Mehrnoushe Solouki : documentariste franco-iranienne

Retenue contre son gré en Iran pendant un an, la réalisatrice Mehrnoushe Solouki souhaite maintenant raconter son histoire. Par le fait même, elle veut faire la lumière sur un massacre politique oublié.

Une petite cellule éclairée jour et nuit, des interrogatoires quotidiens sans fin et les pleurs de femmes enfermées dans des pièces adjacentes. Voilà qui résume le séjour de la journaliste franco-iranienne Mehrnoushe Solouki, dans la section réservée aux prisonnières d’opinion de la prison d’Evin, en Iran. Son crime: avoir réalisé un documentaire qui abordait un massacre survenu vingt ans auparavant dans le pays des ayatollahs.
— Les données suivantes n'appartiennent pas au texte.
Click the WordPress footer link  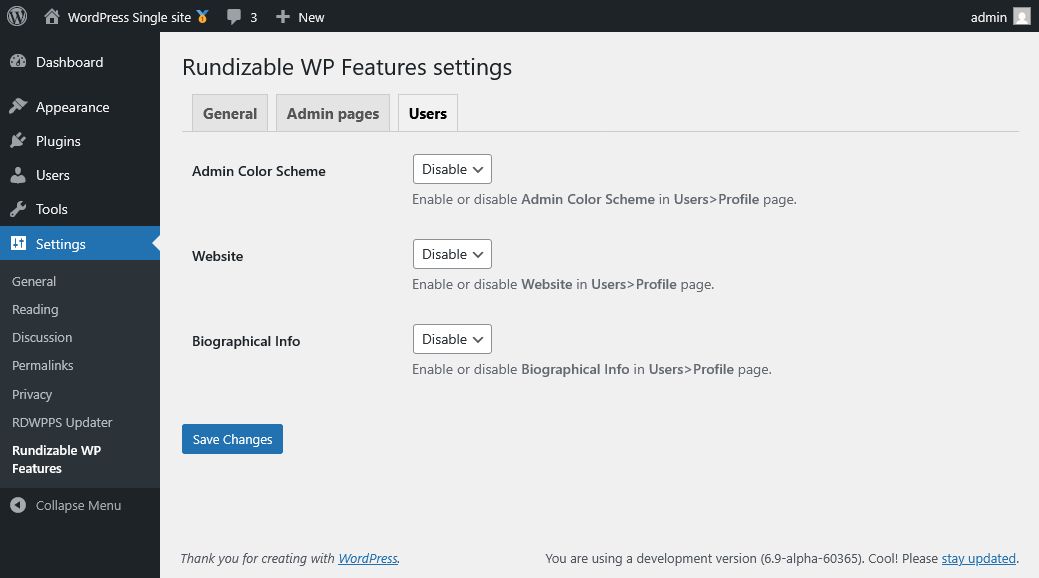pyautogui.click(x=367, y=558)
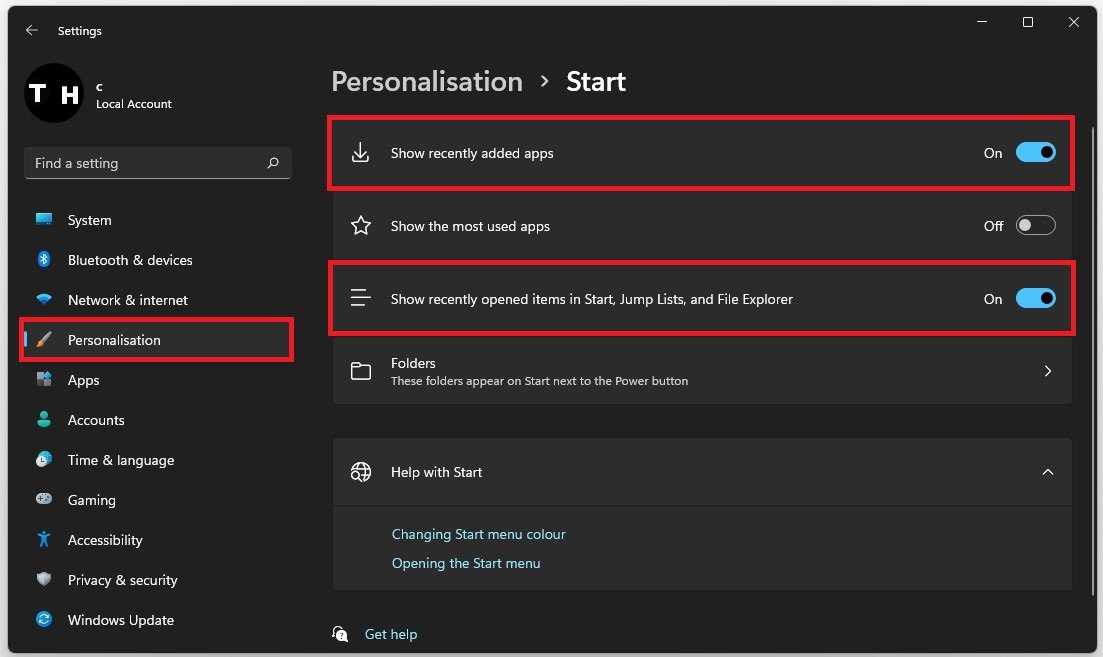This screenshot has height=657, width=1103.
Task: Click the Find a setting search box
Action: 145,163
Elle possédait pourtant toutes les autorisations requises pour ce projet réalisé dans le cadre de sa thèse à l’UQAM.
Libérée après un mois de détention où elle s’est sentie «comme dans une tombe», Mehrnoushe Solouki a dû rester en Iran pendant près d’un an, dans l’attente de son procès. Le 18 janvier 2008, elle a enfin pu quitter le pays pour retourner en France, mais son film en cours de production est resté derrière, entre les mains des services de renseignement iraniens.
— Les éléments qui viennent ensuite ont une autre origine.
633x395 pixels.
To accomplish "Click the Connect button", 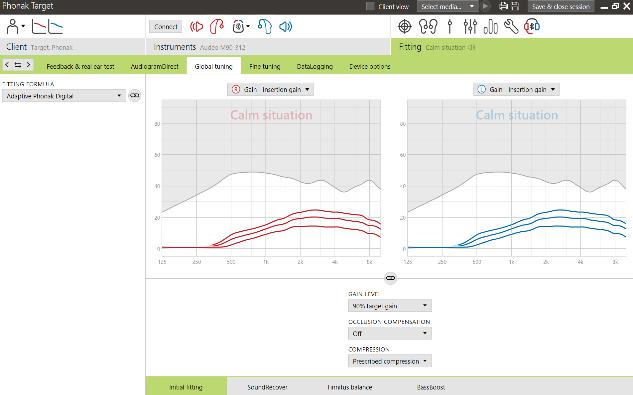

L’histoire de la documentariste a retenu l’attention de plusieurs organes de presse, tant canadiens que français. «Si je suis sortie du pays, c’est en partie parce que les médias se sont mobilisés.» Depuis son retour, elle trouve toutefois que les journalistes insistent un peu trop sur «la terreur» qu’elle a connue en Iran. «Moi, je porte un regard humoristique sur ces événements.»
Même en prison, elle trouvait des situations cocasses. Elle a su rire lorsque ses geôliers l’ont accusée, entre autres, d’avoir été mandatée par l’Office national du film (ONF) pour réaliser un film de propagande sur les droits de l’homme en Iran. «Pour eux, l’ONF était une branche des services étrangers canadiens, pas une organisation artistique.» Une fois sortie d’Evin, la documentariste riait aussi des efforts déployés pour la surveiller. «Mon téléphone était sur écoute. Une fois, j’ai appelé un ami [qui parlait français] et, après deux heures de conversation, je lui ai dit que le salaire des traducteurs a dû exploser depuis que le gouvernement surveille mes appels.»
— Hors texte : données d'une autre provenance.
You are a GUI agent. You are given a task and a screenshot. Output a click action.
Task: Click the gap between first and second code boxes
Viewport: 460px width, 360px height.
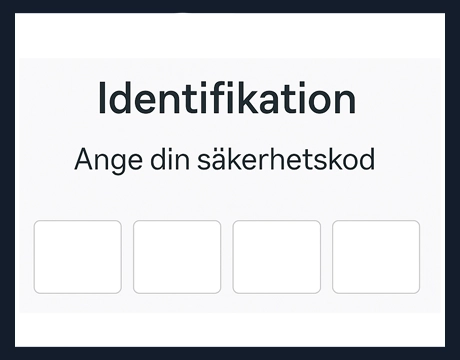pos(127,257)
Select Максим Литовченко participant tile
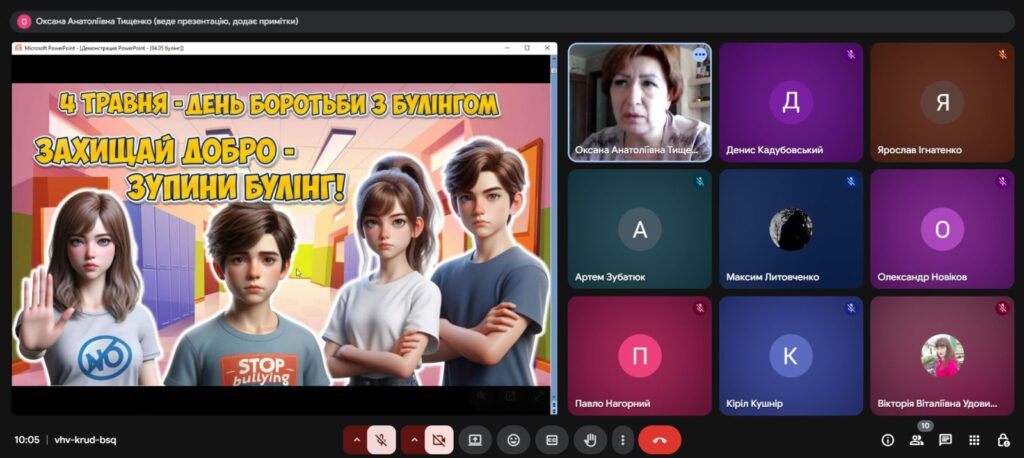This screenshot has height=458, width=1024. coord(791,229)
La cinéaste admet avoir connu «la peur, le doute, l’attente et l’humiliation». Dans ces moments, elle a toujours lutté avec le rire. «Je me disais qu’au pire, je mourrais en souriant à mes bourreaux.» À ses yeux, si les femmes veulent faire leur place dans le monde, elles «ne doivent pas se battre avec tristesse, mais avec humour».

Massacre politisé
Maintenant libre, elle souhaite plus que jamais réaliser le documentaire qu’elle n’a pu terminer en Iran. «Je vais faire mon film. Peut-être que ça prendra plusieurs années, mais il faut le tourner.» Elle jure qu’elle aura sa «revanche sur les hommes faiseurs d’histoire qui affirment que le massacre n’a pas eu lieu».
Mehrnoushe Solouki fait référence au sujet de son reportage. En 2005, lors d’un voyage de repérage en Iran, la cinéaste a visité une fosse commune à Khavaran, un quartier du sud de Téhéran où sont enterrés les corps de milliers d’hommes et de femmes. Ce charnier est le résultat de la décision d’un ayatollah qui, en 1988, a ordonné l’exécution de 30 000 prisonniers politiques. Le gouvernement les accusait d’être près des Moudjahidines du peuple iranien (MPI), un groupe de résistance armée s’opposant au régime religieux du pays.
La fosse commune de Khavaran a profondément marqué la journaliste. «Lorsqu’on entre là, ça devient un véritable champ magnétique.» La petite équipe qui l’accompagnait à ce moment a été littéralement hypnotisée par «ce lieu poétique» qu’elle peine à décrire. «Le sol est couvert de pierres pulvérisées avec quelques fleurs dispersées ici et là par les familles des victimes qui entretiennent un petit coin pour se dire que leurs enfants sont enterrés là. Je visualise l’endroit, mais je ne trouve pas les mots pour en parler.» Elle a décidé d’en faire un documentaire.
Mehrnoushe Solouki y est retournée en décembre 2006 pour effectuer le tournage. Elle a rencontré les parents de plusieurs victimes et le travail allait bon train. Lors d’une entrevue, un professeur iranien l’a avertie que les événements de 1988 n’étaient pas une affaire ancienne. «Il m’a clairement expliqué que certains responsables de ces exécutions sont encore au pouvoir.» Quelques jours avant de terminer son reportage, Mehrnoushe Solouki a été arrêtée à la sortie de son bureau.

Aucune nationalité
Sans ses images tournées en Iran, elle veut maintenant produire un docu-fiction où elle relatera à la fois son emprisonnement et l’exécution des prisonniers d’opinion. «Je vais raconter ma petite histoire où se cache l’Histoire.» Elle désire malgré tout recueillir des témoignages de proches des victimes. «J’avais trouvé des gens très intéressants en Iran, mais c’est beaucoup plus difficile en France et au Canada.»
Mehrnoushe Solouki serait prête à retourner en Iran, où sa famille réside toujours, à condition que les autorités lui donnent des garanties pour sa sécurité. Même si elle a passé 30 des 38 années de sa vie dans ce pays, elle ne se dit pas Iranienne. «Je n’ai aucune nationalité. Je suis une femme, c’est ça mon statut.»